Poll Finds Faith In Corbett On Rise Among Female Voters

Pittsburgh Tribune-Review

Ruth Renik acknowledges that her support for Gov. Tom Corbett wavered when he proposed steep cuts in state higher education funding and money for public schools.

“I was surprised he cut the schooling,” said Renik, 74, of Swatara in Lebanon County. “That hits everybody’s pocketbook. … I wavered.”

It hit the Republican governor’s approval ratings, too, especially among women. But a Quinnipiac University poll released on Wednesday found his popularity on the rebound, fueled largely by a shift in how female voters view him.

The poll of 1,358 voters showed they approve of the job Corbett is doing by a 44-36 percent margin, a jump from his 39-38 percent overall rating in June. His support among women increased to 37 percent from 30 percent in June. The poll has a margin of error of plus or minus 2.7 percentage points.

Renik, a retiree, said her faith in Corbett returned after the final budget he signed on June 30 restored much of the education money. “I still support him,” she said.

“I think some of it was a perceptual thing … that things were not as bad as they could have been,” said Bev Cigler, a political science professor at Penn State University’s Harrisburg campus.

Female voters, many of them mothers, tend to focus on family and consumer issues, Cigler said.

“He said what he was going to do, and he did it,” said Jerry Shuster, a professor of political communication at the University of Pittsburgh, when asked what may have appealed to female voters.

Many voters expected a “draconian” budget in March when Corbett proposed 50 percent cuts in higher education as one way to close a $4.2 billion deficit, Cigler said. The final version Corbett and legislators approved softened those and other cuts.

The plan cut money to state-related universities such as Penn State and the University of Pittsburgh by 19 percent. The State System of Higher Education, which oversees state-owned universities, lost 18 percent in state funding. Universities in turn hiked tuition but not by as much as they would have if the state cut its support in half.

The budget provides $5.4 billion for basic education, a $128 million increase from Corbett’s original proposal.

Even his critics later conceded that Corbett delivered on his promise to close the deficit without raising taxes and by cutting state spending.

Corbett yesterday said he and his wife, Susan, didn’t intend to firm up support among women when they sponsored a naming contest for two Airedale terrier puppies. They received the 11-week-old pups last week and let children suggest names, settling on “Penny” and “Harry” — short for Pennsylvania and Harrisburg.

“Will this help?” Corbett said. “This is just part of who we are. If people like dogs and that helps, then so be it.”

Cigler and Shuster said a narrowing of the gender gap cannot be attributed to anything Corbett has said.

“I don’t think women have been hearing from him,” Cigler said.

In classes, Shuster refers to Corbett as “GIH — governor in hiding,” because he hasn’t been heard from as much as other governors.
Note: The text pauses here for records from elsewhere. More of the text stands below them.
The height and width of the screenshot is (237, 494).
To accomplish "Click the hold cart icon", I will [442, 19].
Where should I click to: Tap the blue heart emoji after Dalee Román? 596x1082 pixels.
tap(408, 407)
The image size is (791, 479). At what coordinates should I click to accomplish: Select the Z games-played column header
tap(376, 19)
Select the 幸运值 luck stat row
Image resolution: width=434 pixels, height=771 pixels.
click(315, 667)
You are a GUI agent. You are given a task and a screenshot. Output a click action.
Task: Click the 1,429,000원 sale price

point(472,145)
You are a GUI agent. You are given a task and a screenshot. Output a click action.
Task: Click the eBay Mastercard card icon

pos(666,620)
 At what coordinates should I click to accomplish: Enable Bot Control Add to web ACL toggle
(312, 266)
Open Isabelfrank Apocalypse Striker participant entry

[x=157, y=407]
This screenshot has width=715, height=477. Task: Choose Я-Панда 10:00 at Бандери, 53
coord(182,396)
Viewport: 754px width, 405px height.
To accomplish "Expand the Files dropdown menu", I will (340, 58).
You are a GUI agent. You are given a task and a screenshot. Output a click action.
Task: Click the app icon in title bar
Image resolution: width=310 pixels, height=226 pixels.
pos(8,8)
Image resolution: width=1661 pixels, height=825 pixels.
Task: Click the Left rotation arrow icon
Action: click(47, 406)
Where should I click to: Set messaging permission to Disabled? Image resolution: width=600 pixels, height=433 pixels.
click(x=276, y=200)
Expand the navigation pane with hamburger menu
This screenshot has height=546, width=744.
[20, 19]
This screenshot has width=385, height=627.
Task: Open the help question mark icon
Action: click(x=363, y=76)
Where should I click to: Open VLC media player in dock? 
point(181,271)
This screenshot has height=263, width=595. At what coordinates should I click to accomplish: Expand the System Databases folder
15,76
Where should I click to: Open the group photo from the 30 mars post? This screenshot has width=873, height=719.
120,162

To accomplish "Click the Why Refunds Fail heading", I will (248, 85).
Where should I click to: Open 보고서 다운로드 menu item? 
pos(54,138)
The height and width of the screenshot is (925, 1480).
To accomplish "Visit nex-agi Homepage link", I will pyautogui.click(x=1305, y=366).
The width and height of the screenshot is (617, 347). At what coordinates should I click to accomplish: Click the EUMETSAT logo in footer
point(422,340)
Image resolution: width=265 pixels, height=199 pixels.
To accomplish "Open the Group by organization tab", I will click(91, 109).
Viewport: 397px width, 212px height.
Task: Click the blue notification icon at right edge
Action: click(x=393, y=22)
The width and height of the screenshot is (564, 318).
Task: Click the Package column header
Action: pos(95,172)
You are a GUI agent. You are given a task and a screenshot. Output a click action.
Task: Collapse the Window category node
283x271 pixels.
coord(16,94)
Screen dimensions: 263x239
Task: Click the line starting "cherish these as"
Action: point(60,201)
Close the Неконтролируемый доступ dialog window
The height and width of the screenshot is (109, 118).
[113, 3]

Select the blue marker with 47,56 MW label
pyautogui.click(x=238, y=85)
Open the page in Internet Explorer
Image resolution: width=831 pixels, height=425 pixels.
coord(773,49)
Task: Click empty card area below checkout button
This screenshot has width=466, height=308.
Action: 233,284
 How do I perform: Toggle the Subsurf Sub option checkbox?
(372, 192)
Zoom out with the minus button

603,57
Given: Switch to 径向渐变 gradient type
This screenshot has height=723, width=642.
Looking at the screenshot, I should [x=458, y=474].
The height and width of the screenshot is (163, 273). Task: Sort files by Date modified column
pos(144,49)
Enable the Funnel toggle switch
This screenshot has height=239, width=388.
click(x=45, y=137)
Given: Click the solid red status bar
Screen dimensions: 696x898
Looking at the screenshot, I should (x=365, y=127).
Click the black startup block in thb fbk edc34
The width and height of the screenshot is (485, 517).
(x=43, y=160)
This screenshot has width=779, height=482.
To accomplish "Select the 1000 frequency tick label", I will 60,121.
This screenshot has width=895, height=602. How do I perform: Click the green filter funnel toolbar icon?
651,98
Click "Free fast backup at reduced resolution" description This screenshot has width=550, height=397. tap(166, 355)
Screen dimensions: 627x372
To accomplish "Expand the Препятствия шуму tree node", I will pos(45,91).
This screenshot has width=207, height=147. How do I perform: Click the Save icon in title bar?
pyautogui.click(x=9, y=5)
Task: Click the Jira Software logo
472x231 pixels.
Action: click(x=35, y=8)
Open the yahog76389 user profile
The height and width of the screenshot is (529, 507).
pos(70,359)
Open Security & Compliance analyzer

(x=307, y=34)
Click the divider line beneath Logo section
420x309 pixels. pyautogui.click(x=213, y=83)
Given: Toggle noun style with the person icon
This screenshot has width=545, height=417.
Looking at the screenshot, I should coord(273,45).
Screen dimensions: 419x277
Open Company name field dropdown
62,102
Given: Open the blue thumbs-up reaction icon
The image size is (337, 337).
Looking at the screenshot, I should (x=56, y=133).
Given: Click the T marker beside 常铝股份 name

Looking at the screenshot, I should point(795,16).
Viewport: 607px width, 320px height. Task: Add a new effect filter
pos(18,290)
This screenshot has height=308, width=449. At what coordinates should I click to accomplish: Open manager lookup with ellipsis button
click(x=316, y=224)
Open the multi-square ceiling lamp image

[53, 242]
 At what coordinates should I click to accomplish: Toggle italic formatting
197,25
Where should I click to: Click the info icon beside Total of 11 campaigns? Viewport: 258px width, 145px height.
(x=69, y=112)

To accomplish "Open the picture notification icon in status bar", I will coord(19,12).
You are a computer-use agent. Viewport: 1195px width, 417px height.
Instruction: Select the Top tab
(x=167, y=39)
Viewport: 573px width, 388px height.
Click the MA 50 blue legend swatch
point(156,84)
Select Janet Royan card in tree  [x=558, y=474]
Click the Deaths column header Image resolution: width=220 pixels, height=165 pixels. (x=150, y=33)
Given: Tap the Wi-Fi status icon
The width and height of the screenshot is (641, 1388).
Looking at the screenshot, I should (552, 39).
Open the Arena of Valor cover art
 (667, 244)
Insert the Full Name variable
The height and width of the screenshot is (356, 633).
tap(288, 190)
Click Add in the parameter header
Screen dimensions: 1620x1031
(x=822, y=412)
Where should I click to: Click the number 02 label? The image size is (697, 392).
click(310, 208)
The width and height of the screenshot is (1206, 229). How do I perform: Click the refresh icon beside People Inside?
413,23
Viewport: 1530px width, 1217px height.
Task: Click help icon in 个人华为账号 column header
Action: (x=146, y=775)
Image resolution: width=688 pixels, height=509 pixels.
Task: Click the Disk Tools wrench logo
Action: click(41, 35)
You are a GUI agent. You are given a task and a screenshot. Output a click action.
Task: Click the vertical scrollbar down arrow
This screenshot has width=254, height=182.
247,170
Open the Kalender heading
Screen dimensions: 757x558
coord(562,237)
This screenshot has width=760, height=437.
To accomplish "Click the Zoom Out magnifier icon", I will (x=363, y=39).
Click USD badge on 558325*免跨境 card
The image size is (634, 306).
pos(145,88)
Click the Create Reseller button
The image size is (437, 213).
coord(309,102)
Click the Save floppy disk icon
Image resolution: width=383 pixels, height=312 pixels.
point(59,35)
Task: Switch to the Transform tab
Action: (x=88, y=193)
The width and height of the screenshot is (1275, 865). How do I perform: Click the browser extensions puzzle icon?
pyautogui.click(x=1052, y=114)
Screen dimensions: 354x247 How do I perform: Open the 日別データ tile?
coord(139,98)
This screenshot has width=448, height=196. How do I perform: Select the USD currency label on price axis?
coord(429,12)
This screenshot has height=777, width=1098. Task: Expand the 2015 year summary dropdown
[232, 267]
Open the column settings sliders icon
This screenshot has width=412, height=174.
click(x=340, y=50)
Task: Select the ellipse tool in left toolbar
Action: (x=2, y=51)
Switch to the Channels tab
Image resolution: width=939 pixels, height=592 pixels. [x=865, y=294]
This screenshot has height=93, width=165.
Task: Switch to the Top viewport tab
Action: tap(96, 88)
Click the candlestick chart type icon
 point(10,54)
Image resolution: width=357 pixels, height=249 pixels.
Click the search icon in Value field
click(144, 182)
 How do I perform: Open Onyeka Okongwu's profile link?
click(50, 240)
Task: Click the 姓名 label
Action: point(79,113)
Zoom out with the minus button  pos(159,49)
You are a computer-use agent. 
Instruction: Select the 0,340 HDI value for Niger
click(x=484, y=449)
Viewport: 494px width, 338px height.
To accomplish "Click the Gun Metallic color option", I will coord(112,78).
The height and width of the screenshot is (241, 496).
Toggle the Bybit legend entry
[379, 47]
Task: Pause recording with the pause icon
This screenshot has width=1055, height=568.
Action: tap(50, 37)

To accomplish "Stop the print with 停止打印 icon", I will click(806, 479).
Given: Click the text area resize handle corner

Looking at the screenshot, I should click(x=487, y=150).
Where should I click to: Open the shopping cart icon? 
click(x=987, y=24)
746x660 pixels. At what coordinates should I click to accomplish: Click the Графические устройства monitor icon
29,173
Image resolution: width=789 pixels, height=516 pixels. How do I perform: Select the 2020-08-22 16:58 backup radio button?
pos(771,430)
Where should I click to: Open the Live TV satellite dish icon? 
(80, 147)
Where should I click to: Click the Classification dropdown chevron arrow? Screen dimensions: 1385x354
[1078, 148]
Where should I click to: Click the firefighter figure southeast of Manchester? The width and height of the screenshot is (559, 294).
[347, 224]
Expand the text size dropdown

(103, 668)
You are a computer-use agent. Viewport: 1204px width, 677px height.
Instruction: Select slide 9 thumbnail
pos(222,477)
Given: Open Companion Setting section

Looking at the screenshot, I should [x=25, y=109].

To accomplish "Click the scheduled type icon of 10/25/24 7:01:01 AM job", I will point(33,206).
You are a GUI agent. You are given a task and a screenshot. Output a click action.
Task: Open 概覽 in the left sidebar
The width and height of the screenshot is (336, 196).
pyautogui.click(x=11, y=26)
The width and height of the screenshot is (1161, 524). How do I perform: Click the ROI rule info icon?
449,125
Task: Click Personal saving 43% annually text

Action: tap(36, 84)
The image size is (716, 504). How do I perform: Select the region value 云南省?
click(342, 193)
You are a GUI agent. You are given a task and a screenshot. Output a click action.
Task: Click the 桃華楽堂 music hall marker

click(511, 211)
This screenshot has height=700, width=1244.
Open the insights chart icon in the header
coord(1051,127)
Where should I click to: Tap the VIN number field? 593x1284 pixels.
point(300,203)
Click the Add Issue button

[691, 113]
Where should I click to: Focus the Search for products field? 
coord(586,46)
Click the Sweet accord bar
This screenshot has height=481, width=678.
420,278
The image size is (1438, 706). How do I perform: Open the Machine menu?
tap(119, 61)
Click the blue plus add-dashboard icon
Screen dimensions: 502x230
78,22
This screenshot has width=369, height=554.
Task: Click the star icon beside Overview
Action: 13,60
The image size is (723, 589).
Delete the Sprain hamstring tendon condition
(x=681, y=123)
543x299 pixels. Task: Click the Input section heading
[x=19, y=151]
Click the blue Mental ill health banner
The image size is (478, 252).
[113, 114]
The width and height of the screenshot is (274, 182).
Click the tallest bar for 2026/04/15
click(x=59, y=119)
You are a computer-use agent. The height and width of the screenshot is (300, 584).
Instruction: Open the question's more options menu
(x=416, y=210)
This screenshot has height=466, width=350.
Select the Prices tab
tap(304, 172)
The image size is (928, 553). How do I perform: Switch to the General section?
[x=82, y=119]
But, Shuster said, “How can you argue with him? What he’s doing is working.”

Mark Schwartz, a Bryn Mawr lawyer and political analyst, said the upsurge among women voters “may be a function of the fact he got a budget done on time and (former Democratic Gov. Ed) Rendell couldn’t.

“Maybe they think, incrementally, government works better,” said Schwartz, a one-time aide to the late House Speaker K. Leroy Irvis of Pittsburgh. “They may like the fact (Corbett) is more efficient.”